| PASSAGE PROVIDED |
Endothelial cells survival is maintained by contact to extra
cellular matrix. In the absence of adhesion, endothelial cells
rapidly undergo apoptosis, a phenomenon called anoikis. Integrin
mediated signals are required to maintain endothelial cells
integrity and reduce the sensitivity to stress. Adhesion involves
focal plaque formation, activation of ILK and is probably essential
in maintaining an anti atherogenic status. G actin
polymerization-depolymerization is a major reaction that control
cell spreading and proliferation. Therefore, Thymosin .beta. 4 may
stimulate a more complete and stronger spreading and adhesion of
endothelial cells at sites of vascular lesions. Thymosin .beta. 4
may thus act as a survival effector and prevent endothelial cells
from apoptosis and cell death.
[0189] Third, It was shown that growth factor such as the
Hepatocyte Growth Factor (HGF) can up regulate the expression of
Thymosin .beta. 4 in human umbilical vein endothelial cells (Oh, I,
et al Biochem., Biophys., Res. Commun. 2002, 16, 296 (2):401). HGF
can stimulate the invasiveness of monocytes at sites of
atherosclerosis and was shown to expressed in atherosclerotic
plaques (Beilmann M. 2000, Blood, 95, 3664-3669). Thymosin .beta. 4
may thus be involved in monocyte macrophage and lymphocyte adhesion
and migration at site of atherosclerosis thus contributing to
plaque growth and instability.
[0190] In summary, the present invention describes for the first
time a differential expression of Thymosin .beta. 4 in an early and
advanced atherosclerotic lesion. Thymosin .beta. 4 may be
considered for its development as an anti atherosclerotic target.
The invention therefore includes methods and composition for the
treatment of atherosclerosis and its clinical complications by
controlling Thymosin .beta. 4 activities. The invention includes
the control of the progression, erosion, and regression of an
atherosclerotic plaque.
[0191] 4) Sphingomyelinase (EC 3.1.4.12), Acide Ceramidase (EC
3.5.1.23), Sphingosine Lhosphate Liase (EC 4.1.2.27) UDP-Glucose
Ceramide Glucosyl Tranferase (EC 2.4.1.80)
[0192] Sphingomyelinase, acide ceramidase, UDP-gluclose ceramide
glycosyl transferase and sphingosine phasphate liase are all
important enzymes of the ceramide and sphingolipids metabolisms.
The present invention indicates that these enzymes are up regulated
at the level of transcription during the progression of an
atherosclerotic plaque. The role the ceramide and sphingolipids
patways in the process of atherosclerosis is totally unknown.

| ASSIGNED TASK 1 |
In the atherosclerosis passage, what is the rapid apoptosis of endothelial cells without adhesion called?
| ASSIGNED TASK 2 |
Please resume the atherosclerosis passage after its final sentence.

| DATA UNDER STUDY |
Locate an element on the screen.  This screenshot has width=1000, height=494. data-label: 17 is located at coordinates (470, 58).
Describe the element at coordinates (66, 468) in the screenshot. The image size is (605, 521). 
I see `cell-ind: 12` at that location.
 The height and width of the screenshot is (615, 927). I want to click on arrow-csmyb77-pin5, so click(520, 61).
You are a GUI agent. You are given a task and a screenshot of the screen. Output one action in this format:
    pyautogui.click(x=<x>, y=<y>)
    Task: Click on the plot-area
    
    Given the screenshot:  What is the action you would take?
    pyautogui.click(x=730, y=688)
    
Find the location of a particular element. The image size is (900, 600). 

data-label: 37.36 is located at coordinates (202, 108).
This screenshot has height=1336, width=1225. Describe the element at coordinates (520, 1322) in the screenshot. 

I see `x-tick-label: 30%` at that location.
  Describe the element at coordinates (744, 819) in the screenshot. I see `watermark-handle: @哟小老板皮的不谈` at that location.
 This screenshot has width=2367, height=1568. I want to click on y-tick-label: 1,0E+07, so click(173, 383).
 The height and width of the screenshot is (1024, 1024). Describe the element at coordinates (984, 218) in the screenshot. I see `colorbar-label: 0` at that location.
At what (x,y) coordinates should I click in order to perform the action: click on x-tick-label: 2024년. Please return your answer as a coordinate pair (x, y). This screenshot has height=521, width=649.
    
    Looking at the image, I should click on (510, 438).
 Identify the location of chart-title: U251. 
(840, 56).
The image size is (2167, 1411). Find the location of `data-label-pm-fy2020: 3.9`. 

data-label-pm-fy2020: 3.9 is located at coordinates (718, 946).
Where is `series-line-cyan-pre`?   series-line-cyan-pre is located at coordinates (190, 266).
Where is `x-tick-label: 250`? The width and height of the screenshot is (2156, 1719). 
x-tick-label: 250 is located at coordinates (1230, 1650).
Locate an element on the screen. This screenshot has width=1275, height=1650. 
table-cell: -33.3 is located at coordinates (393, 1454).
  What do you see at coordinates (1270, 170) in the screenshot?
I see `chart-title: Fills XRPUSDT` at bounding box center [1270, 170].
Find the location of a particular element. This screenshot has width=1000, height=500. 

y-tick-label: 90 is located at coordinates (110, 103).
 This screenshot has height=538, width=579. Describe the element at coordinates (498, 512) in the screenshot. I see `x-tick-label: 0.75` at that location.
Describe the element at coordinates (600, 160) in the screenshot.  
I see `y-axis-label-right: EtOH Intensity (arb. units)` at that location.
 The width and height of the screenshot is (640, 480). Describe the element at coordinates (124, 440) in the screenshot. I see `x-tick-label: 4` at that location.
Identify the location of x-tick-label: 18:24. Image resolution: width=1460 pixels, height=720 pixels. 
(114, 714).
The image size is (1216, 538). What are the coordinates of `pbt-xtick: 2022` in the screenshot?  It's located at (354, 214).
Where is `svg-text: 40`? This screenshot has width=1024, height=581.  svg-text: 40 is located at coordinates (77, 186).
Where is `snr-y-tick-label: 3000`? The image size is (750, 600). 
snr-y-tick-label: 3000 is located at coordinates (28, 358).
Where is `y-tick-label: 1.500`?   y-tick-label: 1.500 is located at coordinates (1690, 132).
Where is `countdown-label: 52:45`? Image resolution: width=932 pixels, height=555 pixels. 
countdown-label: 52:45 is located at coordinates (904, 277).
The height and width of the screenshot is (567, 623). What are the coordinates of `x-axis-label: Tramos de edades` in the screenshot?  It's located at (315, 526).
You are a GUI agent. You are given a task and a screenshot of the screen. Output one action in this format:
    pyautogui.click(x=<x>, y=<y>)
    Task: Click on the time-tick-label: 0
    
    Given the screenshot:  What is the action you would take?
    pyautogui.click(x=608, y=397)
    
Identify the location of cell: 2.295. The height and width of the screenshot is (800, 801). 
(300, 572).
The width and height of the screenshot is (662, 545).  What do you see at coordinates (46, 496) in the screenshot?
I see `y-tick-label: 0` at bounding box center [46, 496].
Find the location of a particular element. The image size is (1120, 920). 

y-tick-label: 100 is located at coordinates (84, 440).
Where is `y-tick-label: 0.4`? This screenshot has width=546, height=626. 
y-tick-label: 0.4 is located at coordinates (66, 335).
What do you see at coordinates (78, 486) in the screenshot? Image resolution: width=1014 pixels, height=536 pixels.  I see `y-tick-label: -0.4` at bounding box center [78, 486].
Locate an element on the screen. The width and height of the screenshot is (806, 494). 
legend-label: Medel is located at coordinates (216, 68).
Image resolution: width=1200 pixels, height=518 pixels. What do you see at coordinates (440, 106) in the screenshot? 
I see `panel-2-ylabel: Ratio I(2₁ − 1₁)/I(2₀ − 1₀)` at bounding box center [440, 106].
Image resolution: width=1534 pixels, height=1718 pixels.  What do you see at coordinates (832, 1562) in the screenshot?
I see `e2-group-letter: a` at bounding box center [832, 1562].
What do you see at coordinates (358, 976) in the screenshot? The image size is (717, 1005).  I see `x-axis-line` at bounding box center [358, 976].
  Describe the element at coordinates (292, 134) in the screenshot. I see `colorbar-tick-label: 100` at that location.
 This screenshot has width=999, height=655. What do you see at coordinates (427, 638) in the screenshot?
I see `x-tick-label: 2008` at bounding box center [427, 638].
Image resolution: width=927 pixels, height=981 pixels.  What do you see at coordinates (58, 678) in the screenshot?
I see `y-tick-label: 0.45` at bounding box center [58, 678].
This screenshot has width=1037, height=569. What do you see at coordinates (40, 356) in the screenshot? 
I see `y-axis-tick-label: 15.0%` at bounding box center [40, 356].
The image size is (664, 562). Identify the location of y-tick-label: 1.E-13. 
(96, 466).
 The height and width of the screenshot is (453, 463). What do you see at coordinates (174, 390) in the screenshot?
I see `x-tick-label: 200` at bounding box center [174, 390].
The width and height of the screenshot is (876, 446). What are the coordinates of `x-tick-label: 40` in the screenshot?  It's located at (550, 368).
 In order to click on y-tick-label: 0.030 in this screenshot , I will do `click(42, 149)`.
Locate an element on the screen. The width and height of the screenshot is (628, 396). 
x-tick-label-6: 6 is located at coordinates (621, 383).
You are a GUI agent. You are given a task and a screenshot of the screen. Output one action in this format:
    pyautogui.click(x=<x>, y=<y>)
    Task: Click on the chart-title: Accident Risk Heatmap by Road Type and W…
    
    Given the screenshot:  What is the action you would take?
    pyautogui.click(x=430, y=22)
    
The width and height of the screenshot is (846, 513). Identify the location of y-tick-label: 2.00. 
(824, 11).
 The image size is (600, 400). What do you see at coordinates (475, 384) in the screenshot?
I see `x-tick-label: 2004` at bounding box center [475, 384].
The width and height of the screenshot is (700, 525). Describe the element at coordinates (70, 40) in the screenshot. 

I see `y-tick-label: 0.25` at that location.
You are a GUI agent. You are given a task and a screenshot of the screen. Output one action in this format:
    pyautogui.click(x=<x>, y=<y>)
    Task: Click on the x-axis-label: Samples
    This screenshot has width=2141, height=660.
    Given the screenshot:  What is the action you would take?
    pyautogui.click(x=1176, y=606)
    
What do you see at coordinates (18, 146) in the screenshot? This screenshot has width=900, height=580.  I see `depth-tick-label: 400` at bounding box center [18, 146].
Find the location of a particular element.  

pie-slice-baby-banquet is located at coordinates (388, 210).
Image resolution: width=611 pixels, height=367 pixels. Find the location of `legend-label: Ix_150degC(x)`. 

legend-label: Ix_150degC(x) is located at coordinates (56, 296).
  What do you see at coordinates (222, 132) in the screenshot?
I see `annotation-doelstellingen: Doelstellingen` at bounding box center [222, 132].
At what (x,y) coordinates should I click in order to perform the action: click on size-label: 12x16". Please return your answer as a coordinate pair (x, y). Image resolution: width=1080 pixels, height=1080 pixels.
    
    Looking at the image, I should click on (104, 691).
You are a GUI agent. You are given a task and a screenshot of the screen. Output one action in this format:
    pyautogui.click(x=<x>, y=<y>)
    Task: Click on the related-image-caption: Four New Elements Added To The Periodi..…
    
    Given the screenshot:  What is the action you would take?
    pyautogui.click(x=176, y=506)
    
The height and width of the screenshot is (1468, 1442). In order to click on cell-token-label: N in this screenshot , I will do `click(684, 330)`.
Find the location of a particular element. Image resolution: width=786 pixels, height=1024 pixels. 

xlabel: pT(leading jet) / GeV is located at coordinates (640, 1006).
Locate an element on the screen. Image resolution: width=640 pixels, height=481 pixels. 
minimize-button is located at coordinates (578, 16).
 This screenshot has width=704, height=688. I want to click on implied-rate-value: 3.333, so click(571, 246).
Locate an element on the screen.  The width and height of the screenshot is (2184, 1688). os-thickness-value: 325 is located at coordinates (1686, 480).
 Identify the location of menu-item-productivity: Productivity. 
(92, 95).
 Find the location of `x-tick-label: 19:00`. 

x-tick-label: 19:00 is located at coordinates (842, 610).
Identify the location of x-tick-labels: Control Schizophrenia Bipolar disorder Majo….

| ANSWER SECTION 1 |
Anoikis.

| ANSWER SECTION 2 |
[0193] The enzyme sphingomyelinase catalyzes the hydrolysis of
sphingomyelin to ceramide and choline phosphate. Different
sphingomyelinase have been identified which can be separated into
mitochondrial, lysosomal, cytosolic and secreted enzymes. Different
and opposite functions have been ascribed to sphyngomyelinase. A
role in cholesterol transfert from lysosome to the membrane has
been found (Leventhal et al 2001, J. Biol. Chem. 276, 44976-44983).
Uptake of oxidized LDL inhibits Lysosomal sphingomyelinase and
causes accumulation of unesterified cholesterol in permanent cell
line (Maor et al, 1995, ATVB, 15, 1378-1387). On the other hand,
extracellular sphingomyelinase converts lipoproteins into potent
atherogenic aggregated LDL (Marathe et al, 2000, ATVB, 20,
2607-2613).
[0194] Alternatively, the production and accumulation of ceramide
and sphingolipid derivatives may have different consequences during
the progression of a plaque. Ceramide is an important messenger of
apoptosis and cell proliferation (Mathias S. et al, 1988 Biochem J.
335, 465-480) and elevated levels of ceramide in post-mortem
samples of plaques in patients who died of atherosclerosis have
been reported (Schissel S L et al, 1996, J. Clin. Invest. 98,
1455-1464).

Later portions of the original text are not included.